Michael McGarity appeals his civil commitment following the trial court's adjudication that he is a sexually violent predator. In two issues, McGarity contends that the evidence is legally and factually insufficient to support the trial court's judgment. We affirm.
McGarity is an inmate, who currently is serving two twenty-five-year concurrent sentences for aggravated sexual assault of a child. On November 23, 2021, the State filed a petition seeking to have McGarity adjudicated a sexually violent predator and committed for treatment and supervision pursuant to Chapter 841 of the Texas Health and Safety Code. A jury found beyond a reasonable doubt that McGarity is a sexually violent predator. On that basis, the trial court entered a final judgment and order of civil commitment. McGarity filed a motion for new trial, which was overruled by operation of law. This appeal followed.

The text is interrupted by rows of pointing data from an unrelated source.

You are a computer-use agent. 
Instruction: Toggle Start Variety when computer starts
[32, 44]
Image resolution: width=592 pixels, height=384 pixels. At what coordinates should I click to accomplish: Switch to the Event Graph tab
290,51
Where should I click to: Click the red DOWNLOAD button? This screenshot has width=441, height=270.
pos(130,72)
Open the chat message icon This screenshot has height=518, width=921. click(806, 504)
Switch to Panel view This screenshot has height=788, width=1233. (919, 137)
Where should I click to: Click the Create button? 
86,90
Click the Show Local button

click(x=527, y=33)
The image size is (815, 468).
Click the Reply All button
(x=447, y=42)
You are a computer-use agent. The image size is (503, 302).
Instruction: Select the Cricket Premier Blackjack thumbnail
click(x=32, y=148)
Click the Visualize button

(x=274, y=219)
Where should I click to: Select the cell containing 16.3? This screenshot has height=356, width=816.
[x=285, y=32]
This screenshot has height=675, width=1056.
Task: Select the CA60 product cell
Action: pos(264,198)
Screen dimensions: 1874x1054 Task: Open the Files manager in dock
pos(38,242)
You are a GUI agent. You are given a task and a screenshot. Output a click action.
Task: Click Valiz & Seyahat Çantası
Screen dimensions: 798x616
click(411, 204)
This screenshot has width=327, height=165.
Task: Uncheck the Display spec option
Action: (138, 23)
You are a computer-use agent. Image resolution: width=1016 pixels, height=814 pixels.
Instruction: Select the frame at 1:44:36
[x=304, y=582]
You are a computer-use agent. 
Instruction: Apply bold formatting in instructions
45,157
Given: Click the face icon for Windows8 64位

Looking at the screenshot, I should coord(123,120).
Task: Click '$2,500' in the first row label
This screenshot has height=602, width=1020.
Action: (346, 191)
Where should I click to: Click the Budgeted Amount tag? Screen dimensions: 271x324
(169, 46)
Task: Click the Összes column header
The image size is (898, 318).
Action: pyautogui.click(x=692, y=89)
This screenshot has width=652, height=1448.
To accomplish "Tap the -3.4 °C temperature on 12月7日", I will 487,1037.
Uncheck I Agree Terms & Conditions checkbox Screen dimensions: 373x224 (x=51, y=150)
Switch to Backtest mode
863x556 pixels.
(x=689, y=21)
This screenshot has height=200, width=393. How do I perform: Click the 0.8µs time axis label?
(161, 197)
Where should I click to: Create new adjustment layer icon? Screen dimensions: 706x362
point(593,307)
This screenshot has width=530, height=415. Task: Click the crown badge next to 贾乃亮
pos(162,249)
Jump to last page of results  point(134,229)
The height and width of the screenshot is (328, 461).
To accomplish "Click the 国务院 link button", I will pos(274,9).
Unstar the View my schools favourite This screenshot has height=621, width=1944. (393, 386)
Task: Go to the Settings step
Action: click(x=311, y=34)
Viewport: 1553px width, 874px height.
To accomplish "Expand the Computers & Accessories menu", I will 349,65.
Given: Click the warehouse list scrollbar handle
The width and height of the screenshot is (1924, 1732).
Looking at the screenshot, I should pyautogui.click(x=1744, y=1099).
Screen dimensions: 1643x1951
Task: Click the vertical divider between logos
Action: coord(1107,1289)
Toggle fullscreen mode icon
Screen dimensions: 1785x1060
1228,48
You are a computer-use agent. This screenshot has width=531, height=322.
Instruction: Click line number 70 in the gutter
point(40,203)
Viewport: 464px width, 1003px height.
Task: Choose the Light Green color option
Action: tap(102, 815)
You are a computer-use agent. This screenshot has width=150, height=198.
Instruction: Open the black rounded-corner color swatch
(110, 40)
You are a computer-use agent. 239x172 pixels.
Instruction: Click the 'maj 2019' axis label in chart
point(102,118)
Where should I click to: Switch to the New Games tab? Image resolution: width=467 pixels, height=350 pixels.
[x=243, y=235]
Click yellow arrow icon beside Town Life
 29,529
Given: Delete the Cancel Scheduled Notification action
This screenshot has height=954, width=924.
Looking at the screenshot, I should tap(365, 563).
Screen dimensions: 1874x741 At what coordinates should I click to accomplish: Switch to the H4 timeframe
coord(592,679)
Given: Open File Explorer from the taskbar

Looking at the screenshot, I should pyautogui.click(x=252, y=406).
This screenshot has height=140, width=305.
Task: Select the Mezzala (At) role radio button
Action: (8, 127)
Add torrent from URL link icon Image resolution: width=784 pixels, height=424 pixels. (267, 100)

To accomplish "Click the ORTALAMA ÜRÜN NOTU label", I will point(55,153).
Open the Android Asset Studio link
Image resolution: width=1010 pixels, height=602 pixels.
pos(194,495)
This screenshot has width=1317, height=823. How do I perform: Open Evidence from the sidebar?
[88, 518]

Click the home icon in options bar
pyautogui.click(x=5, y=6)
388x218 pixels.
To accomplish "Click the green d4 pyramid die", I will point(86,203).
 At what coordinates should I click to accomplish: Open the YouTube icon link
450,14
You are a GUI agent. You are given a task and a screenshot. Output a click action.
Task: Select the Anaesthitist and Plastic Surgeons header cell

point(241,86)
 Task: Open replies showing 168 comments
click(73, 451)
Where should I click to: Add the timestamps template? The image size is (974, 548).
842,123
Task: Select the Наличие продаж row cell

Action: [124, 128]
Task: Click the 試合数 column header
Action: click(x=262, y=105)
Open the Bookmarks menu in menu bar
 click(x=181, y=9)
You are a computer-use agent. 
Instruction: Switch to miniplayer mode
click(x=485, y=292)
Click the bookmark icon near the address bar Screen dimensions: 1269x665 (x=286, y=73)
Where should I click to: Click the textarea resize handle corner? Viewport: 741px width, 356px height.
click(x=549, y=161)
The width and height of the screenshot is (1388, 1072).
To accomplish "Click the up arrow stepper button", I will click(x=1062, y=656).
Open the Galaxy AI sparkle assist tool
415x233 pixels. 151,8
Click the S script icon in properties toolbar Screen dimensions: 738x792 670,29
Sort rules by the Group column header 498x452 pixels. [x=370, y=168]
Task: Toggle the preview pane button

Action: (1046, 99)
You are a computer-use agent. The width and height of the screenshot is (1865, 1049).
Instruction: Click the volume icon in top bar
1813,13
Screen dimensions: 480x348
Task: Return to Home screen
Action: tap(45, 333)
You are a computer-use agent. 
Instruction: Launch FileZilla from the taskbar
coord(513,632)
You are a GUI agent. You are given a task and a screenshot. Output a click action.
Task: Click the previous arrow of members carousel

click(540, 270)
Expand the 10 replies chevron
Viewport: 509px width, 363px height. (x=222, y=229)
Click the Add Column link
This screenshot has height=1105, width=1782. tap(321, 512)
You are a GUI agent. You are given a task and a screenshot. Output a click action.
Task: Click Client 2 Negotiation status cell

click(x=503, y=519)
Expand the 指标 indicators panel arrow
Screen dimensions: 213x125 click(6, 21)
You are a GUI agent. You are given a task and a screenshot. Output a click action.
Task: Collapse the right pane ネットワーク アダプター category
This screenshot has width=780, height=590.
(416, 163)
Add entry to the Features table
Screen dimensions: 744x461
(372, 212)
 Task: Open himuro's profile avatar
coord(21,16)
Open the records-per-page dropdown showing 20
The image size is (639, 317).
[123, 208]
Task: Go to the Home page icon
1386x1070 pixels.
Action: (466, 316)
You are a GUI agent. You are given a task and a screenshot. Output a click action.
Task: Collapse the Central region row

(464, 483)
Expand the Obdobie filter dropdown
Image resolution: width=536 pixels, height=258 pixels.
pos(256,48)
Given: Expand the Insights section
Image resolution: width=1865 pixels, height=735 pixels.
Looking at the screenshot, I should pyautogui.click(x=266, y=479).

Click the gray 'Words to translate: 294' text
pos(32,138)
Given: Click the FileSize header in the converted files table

In his first and second issues, McGarity argues that the evidence is neither legally nor factually sufficient to support the jury's finding that he is a sexually violent predator.
Texas Health and Safety Code Chapter 841 provides for the involuntary "long-term supervision and treatment of sexually violent predators" meeting specified statutory criteria. TEX. HEALTH &SAFETY CODE ANN. § 841.001 (West 2017); In re Commitment of Stoddard, 619 S.W.3d 665, 669 (Tex. 2020). To meet its burden of proof in a sexually violent predator civil commitment case, the State must prove beyond a reasonable doubt that a person is a sexually violent predator. See TEX. HEALTH &SAFETY CODE ANN. § 841.062 (West Supp. 2022). A person is considered a "sexually violent predator" if he (1) is a repeat sexually violent offender, and (2) suffers from a behavioral abnormality that makes him likely to engage in a predatory act of sexual violence. Id. § 841.003(a) (West 2017). A "behavioral abnormality" is defined as a congenital or acquired condition that, by affecting a person's emotional or volitional capacity, predisposes the person to commit a sexually violent offense, to the extent that the person becomes a menace to the health and safety of another person. Id. § 841.002(2) (West 2017). "'Predatory act' means an act directed toward individuals, including family members, for the primary purpose of victimization." Id. § 841.002(5). And "sexually violent offense" includes the offense of aggravated sexual assault of a child. See id. § 841.002(8)(A); TEX. PENAL CODE ANN. § 22.021(a)(1)(B), (a)(2)(B) (West 2019). If, after a trial, a trial court or jury determines that a person is a sexually violent predator, the judge must commit him for treatment and supervision. See TEX. HEALTH &SAFETY CODE ANN § 841.081(a) (West 2017).
Because of the heightened burden of proof, appellate review of the legal sufficiency of the evidence requires deciding "whether, after viewing the evidence in the light most favorable to the [petitioner], any rational trier of fact could have found the essential elements . . . beyond a reasonable doubt." See In re Commitment of Stoddard, 619 S.W.3d at 675 (internal quotation omitted). "It is the fact finder's responsibility to fairly resolve conflicts in the testimony, weigh the evidence, and draw reasonable inferences from basic to ultimate facts." In re Commitment of Stuteville, 463 S.W.3d 543, 544 (Tex. App.-Houston [1st Dist.] 2015, pet. denied); In re Commitment of Mullens, 92 S.W.3d 881, 887 (Tex. App.- Beaumont 2002 pet. denied) ().
The factual sufficiency standard requires deciding "whether on the entire record, a reasonable factfinder could find beyond a reasonable doubt that the defendant is" a sexually violent predator. See In re Commitment of Stoddard 619 S.W.3d at 668. "[T]he appellate court may not usurp the jury's role of determining the credibility of the witnesses and the weight to be given their testimony . . . [and] must presume that the factfinder resolved disputed evidence in favor of the finding if a reasonable factfinder could do so." Id. "If the remaining evidence contrary to the finding is so significant in light of the entire record that the factfinder could not have determined beyond a reasonable doubt that its finding was true, the evidence is factually insufficient." Id.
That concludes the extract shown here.